- [DOCUMENT EXTRACT]
--- --- ---

Trading with pirates, particularly in North America, proved highly profitable for all parties, especially merchants, because of the many trade restrictions Britain imposed on its colonies.  Colonists had to buy goods manufactured in England.  They were forbidden from manufacturing them because that would have meant competition for the English providers of those goods.  These Navigation Acts in essence forced reputable merchants to deal with Madagascar pirates, whom they referred to as the "Red Sea Men," in order to supply the colonists with the goods and luxuries denied them by the government. 

The public seemed to support the pirates, even though they broke the law because the pirates robbed heathens.  Others, both merchants and colonists alike, publicly decried piracy, claiming it to be a cancer on the body politic, but in secret they either fenced or bought the pirates’ ill-gotten gains.  When the first cargo arrived in New York, the plunder quickly disappeared and merchants made a considerable profit compared to their original cost for the goods.

In his island fortress on Île Forbans [Forbidden Island] in the middle of the bay, Baldridge exchanged silver, silks and slaves for food, drink and women. It cost them dearly, but they paid. A bottle of rum--its normal price was 1 shilling--sold on the island for 3 pounds sterling (81 shillings). There was a constant stream of ships and men along the island's harbor and towns. Île St. Marie, like Hispaniola [Haiti] before her, would soon become the new base to outfit a ship "going on the account," to turn pirate.

--- --- ---

- [PROVIDED INFORMATION]
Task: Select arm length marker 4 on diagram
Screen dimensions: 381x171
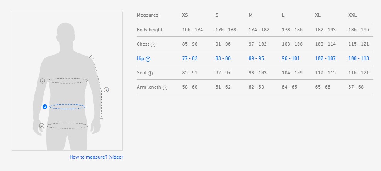Action: coord(106,90)
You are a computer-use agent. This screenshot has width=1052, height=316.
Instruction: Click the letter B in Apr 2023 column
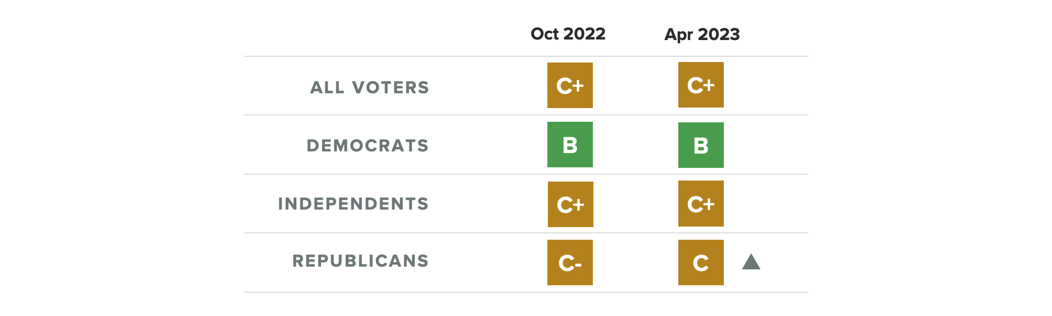pos(701,146)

--- --- ---

- [WORK INSTRUCTION] List everything the passage on pirate trade says Baldridge gave in his exchanges on Île Forbans. The items are not needed for what follows.

- [SOLUTION TO THIS PROBLEM] Silver, silks and slaves.